# start of Data records
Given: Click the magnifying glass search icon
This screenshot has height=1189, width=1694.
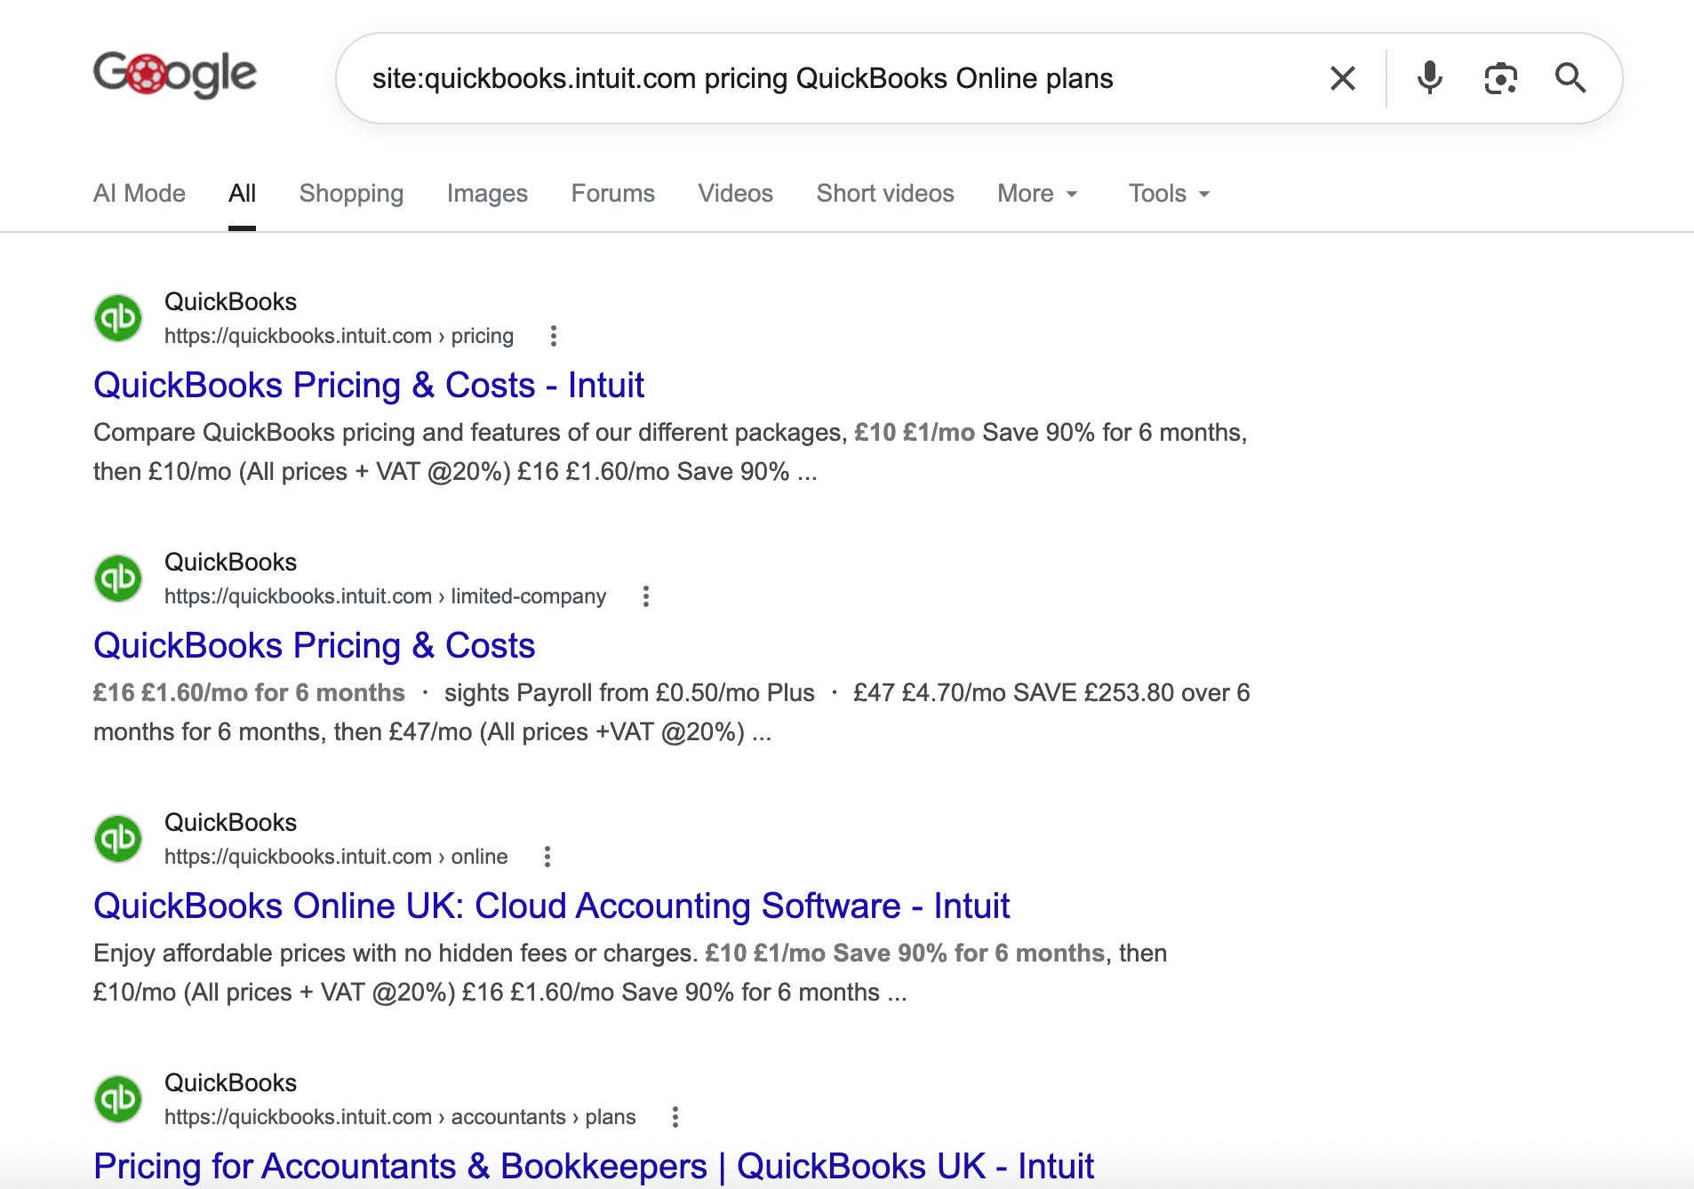Looking at the screenshot, I should click(x=1570, y=78).
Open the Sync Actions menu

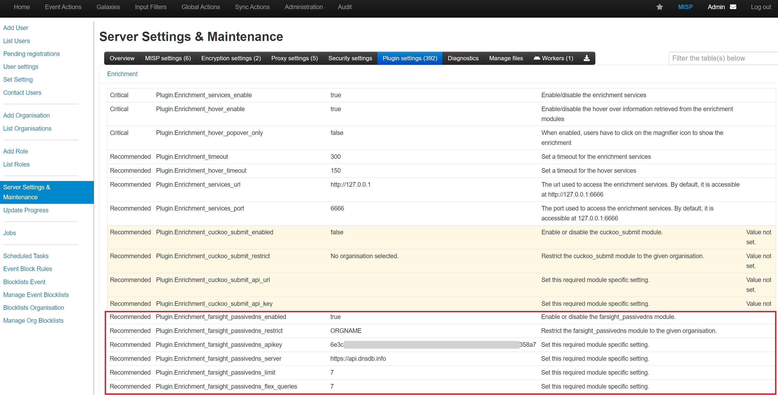pos(252,7)
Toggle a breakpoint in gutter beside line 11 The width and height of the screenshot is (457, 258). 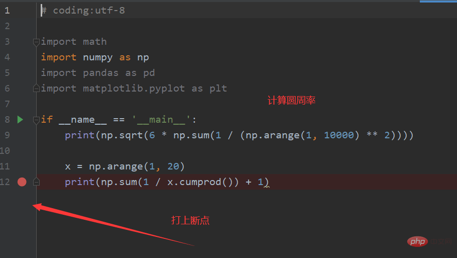(22, 166)
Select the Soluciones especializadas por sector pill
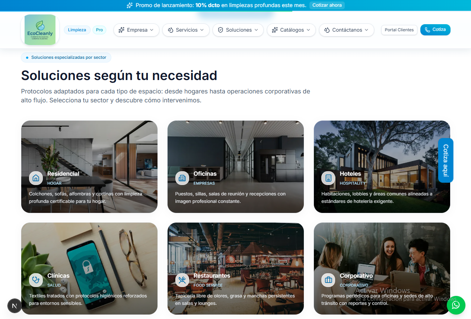This screenshot has height=319, width=471. pyautogui.click(x=66, y=57)
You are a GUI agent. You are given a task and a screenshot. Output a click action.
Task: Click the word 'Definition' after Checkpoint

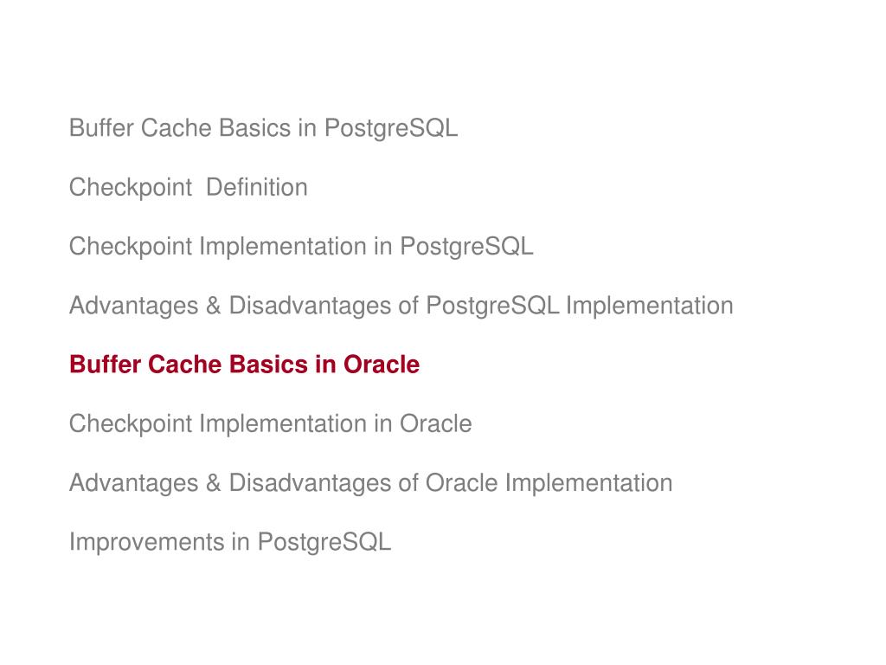(x=256, y=187)
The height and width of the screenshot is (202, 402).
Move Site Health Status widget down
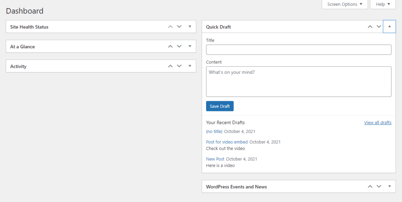point(179,27)
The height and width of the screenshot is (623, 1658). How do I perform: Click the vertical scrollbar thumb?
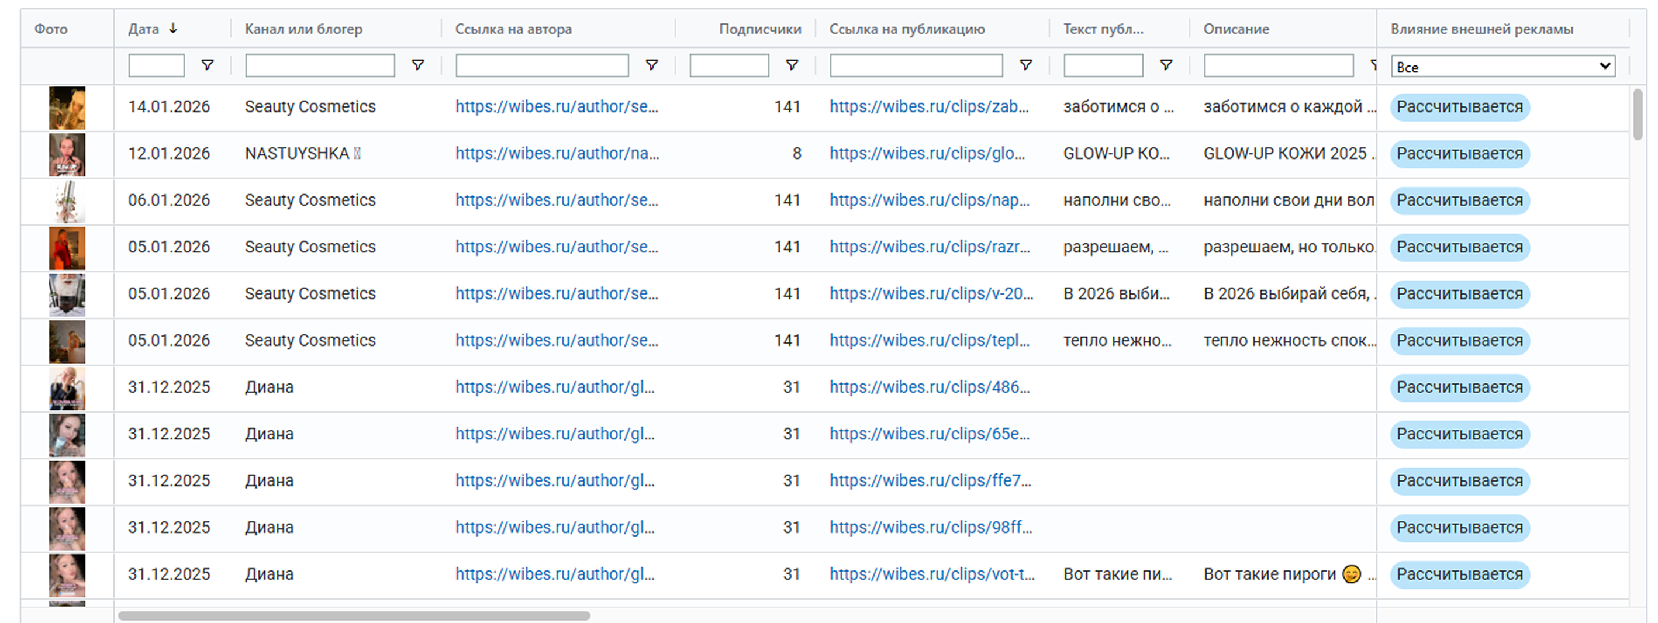(1637, 115)
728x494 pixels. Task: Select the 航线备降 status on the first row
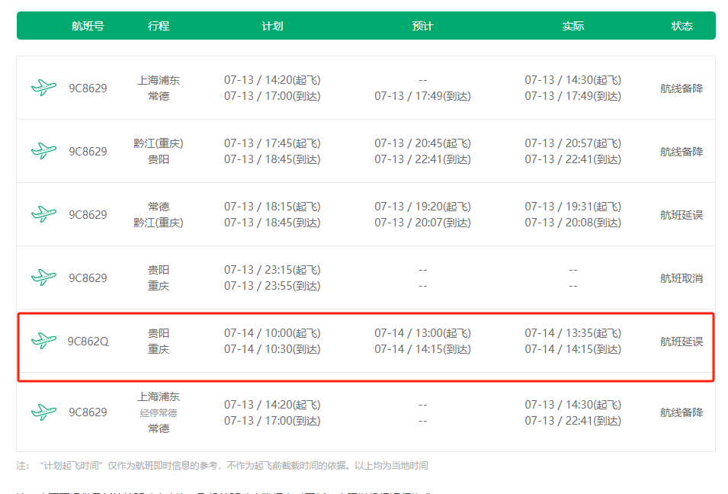[x=680, y=86]
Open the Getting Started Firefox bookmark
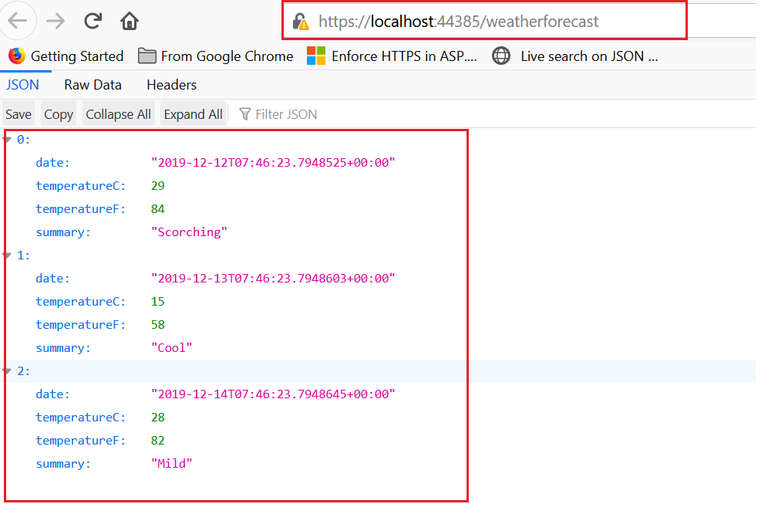The image size is (768, 514). pyautogui.click(x=66, y=56)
# end of Data records
[Exercise directions]
Can you return, verbatim, the stretch of items from the line containing "You are a GUI" through the end of the items, leaving the pictures out?

[Answer to this problem]
You are a GUI agent. You are given a task and a screenshot. Output a click action.
Task: Click the word 'Definition' after Checkpoint

(x=256, y=187)
The height and width of the screenshot is (202, 402).
Move Site Health Status widget down
point(179,27)
The height and width of the screenshot is (623, 1658). How do I perform: Click the vertical scrollbar thumb?
(1637, 115)
728x494 pixels. Task: Select the 航线备降 status on the first row
[x=680, y=86]
Open the Getting Started Firefox bookmark
The image size is (768, 514). pyautogui.click(x=66, y=56)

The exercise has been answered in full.